Auch das Fazit des ersten Rock in Vienna fällt gespalten aus. Ja, Wien hat (endlich) sein eigenes Rockfestival. Die Programmierung – und auch das kulinarische Angebot (Pizza und Panier) – fällt jedoch in die Kategorie „more of the same“. Dabei heißt es doch, Wien sei anders.

Rock in Vienna

Premiere. Beim ersten Rock-in-Vienna-Festival auf der Wiener Donauinsel traten 31 Bands – darunter Kiss, Muse und Metallica – auf zwei parallel ausgerichteten Bühnen auf.


Zahlen. Am Donnerstag kamen mehr als 30.000, am Freitag rund 25.000. (Für Samstag standen noch keine exakten Zahlen fest.)

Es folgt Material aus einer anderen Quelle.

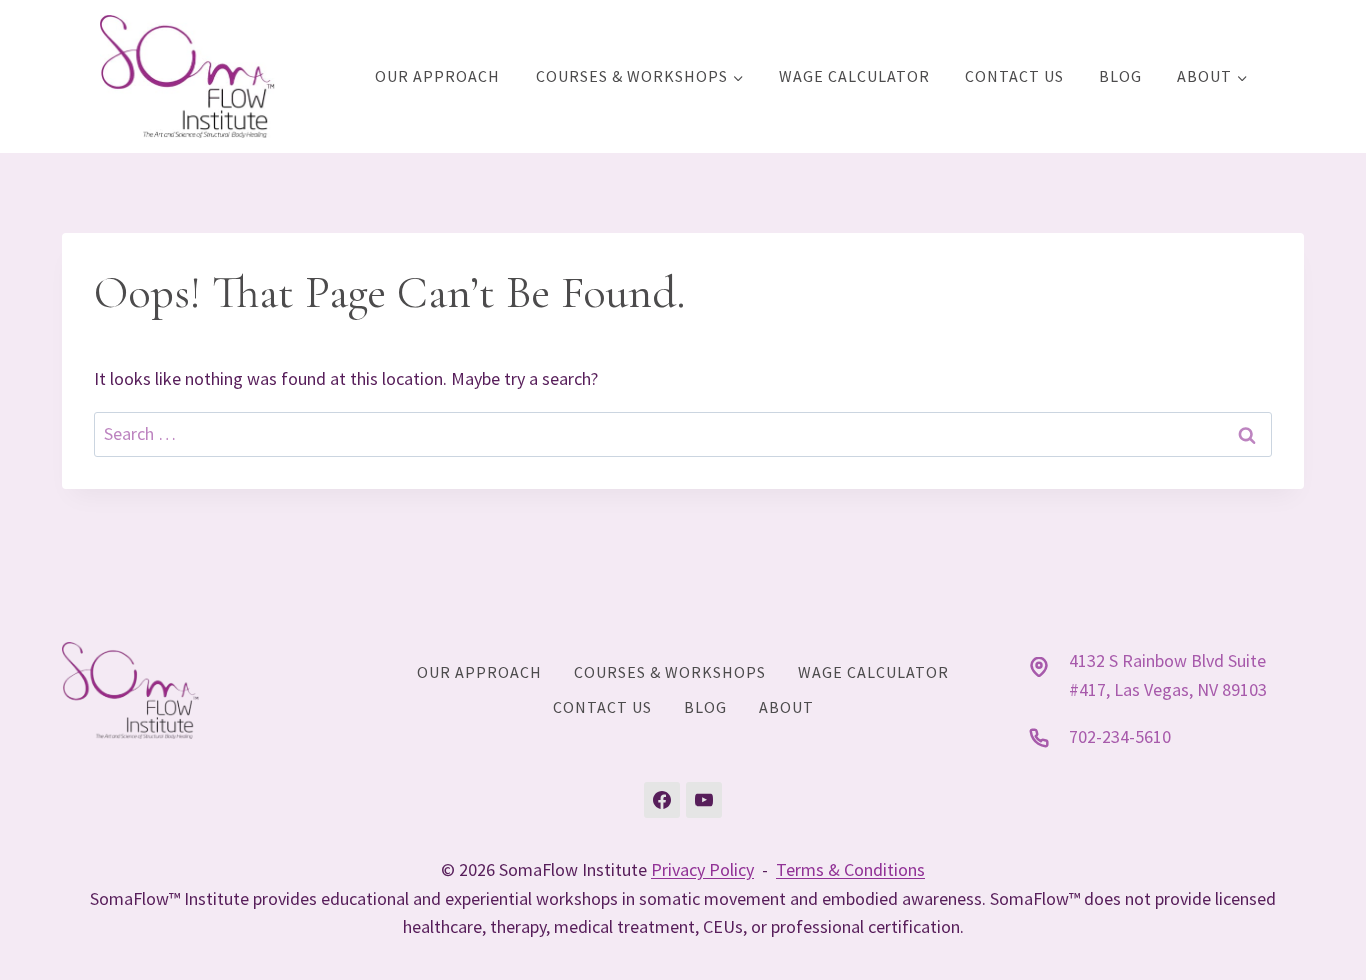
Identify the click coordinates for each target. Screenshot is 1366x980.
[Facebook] (662, 800)
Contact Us (1014, 76)
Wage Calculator (854, 76)
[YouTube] (704, 800)
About (786, 707)
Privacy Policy (702, 869)
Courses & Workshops (670, 672)
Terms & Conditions (850, 869)
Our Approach (437, 76)
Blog (1120, 76)
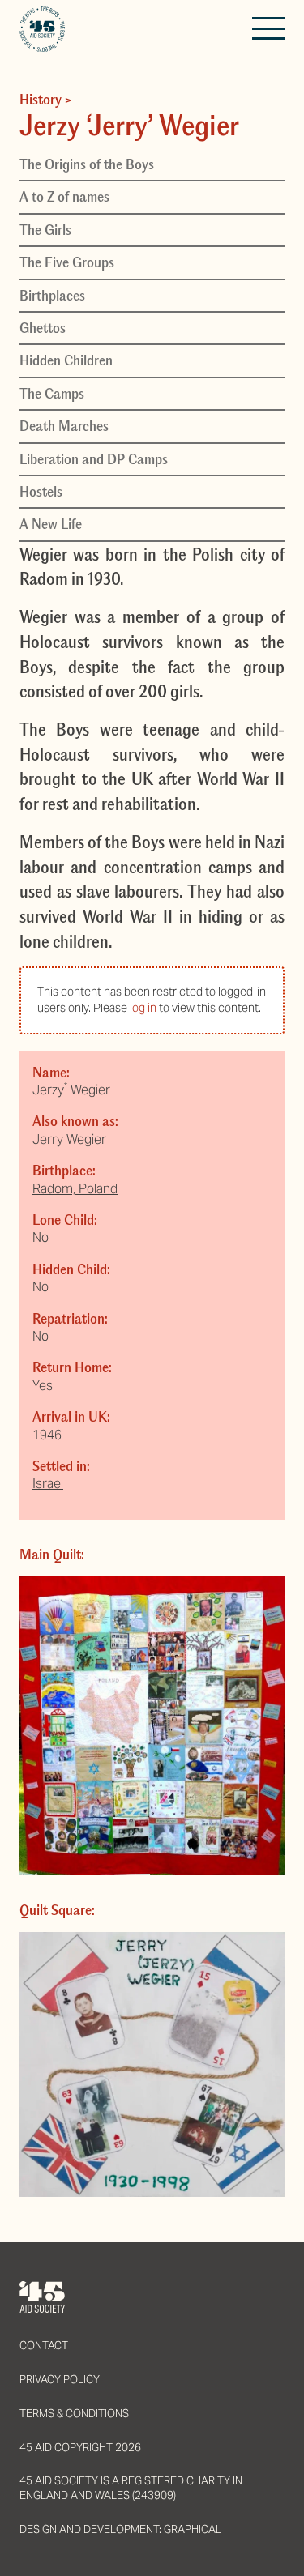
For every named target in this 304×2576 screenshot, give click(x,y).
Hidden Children (66, 360)
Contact (43, 2345)
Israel (47, 1483)
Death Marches (64, 426)
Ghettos (42, 328)
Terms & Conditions (74, 2413)
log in (143, 1007)
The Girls (45, 230)
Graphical (192, 2529)
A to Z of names (64, 197)
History (40, 100)
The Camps (51, 394)
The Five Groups (66, 262)
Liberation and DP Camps (93, 459)
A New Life (50, 524)
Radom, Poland (75, 1188)
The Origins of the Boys (86, 164)
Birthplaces (52, 296)
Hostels (40, 492)
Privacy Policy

Veranstalter. Die deutsche Konzertagentur Deutsche Entertainment AG (DEAG) steht hinter dem Festival in Wien. 2016 soll die zweite Auflage folgen.


Konkurrenz. Das nächste Rockfestival, das elfte Nova Rock, findet von 12. bis 14. Juni in Nickelsdorf statt. Veranstalter ist Skalar/Nova Music. Im Vorjahr kamen 150.000 Besucher.